What to work on - Reproduce all of the data below without alteration; exclude every picture.

[Material for this task Boundary: Start]

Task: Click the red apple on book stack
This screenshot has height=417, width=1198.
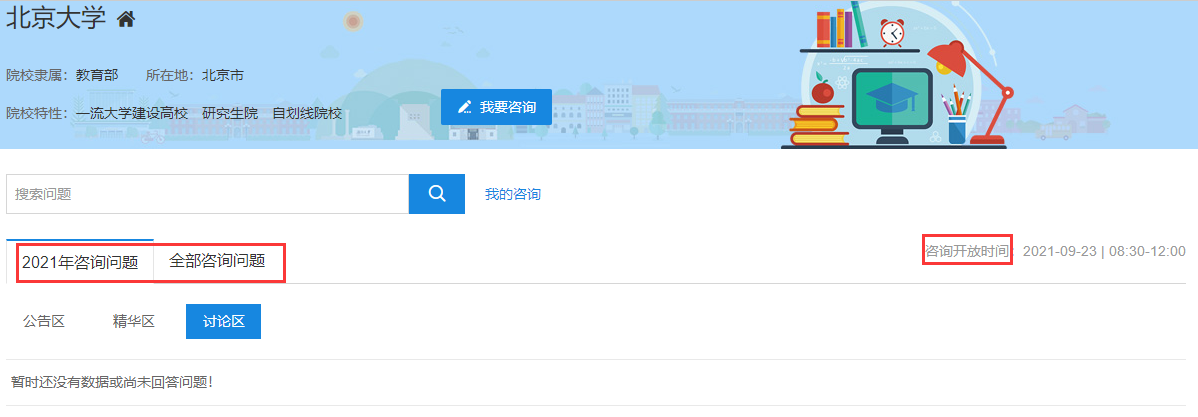Action: coord(822,92)
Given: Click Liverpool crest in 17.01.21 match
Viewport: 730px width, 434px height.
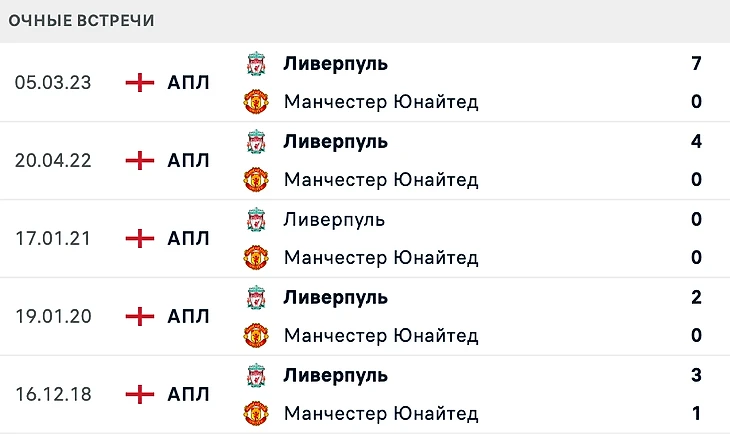Looking at the screenshot, I should [x=256, y=219].
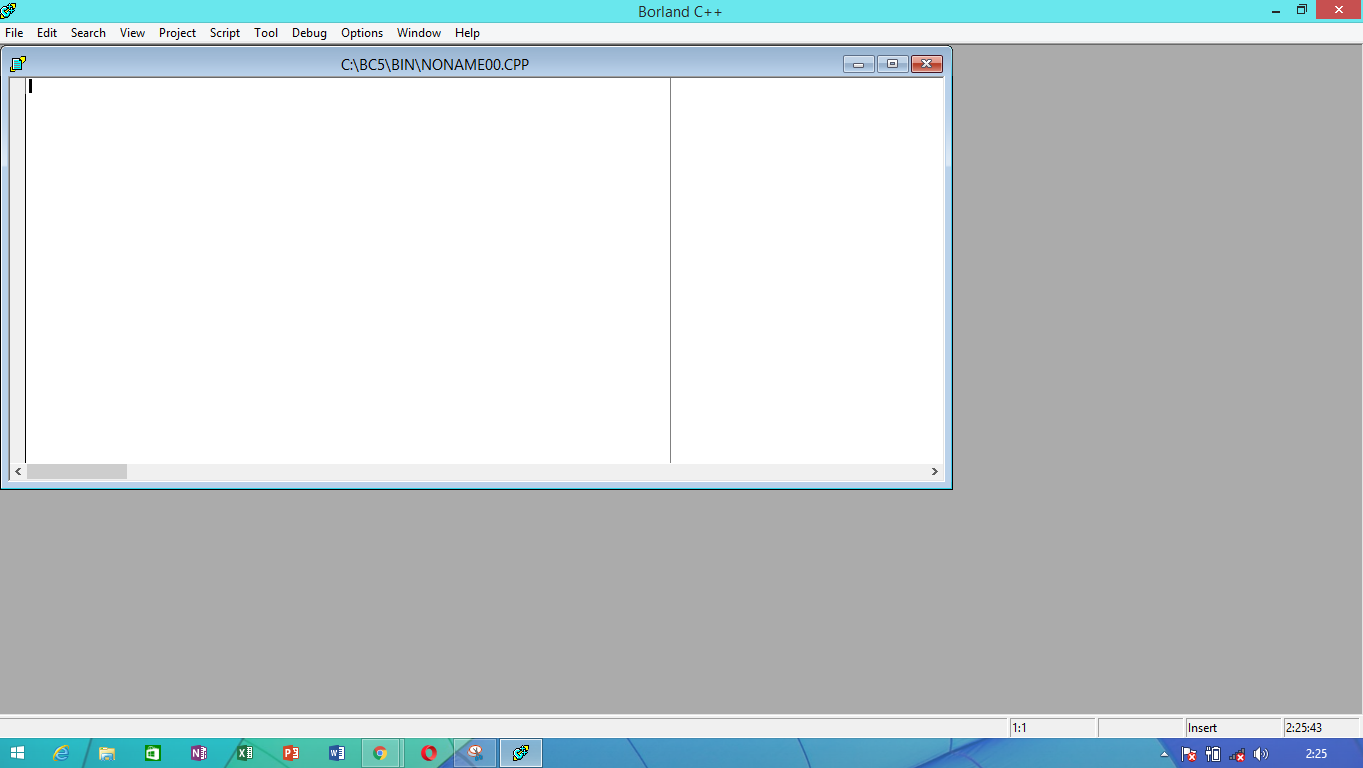Click the battery status icon in system tray
Screen dimensions: 1363x768
pos(1214,753)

[Material for this task Boundary: End]

Answer for the task -
Task: Click the red apple on book stack
This screenshot has height=417, width=1198.
Action: coord(822,92)
Given: Click Liverpool crest in 17.01.21 match
Viewport: 730px width, 434px height.
Looking at the screenshot, I should [x=256, y=219].
Click the battery status icon in system tray
Screen dimensions: 1363x768
pos(1214,753)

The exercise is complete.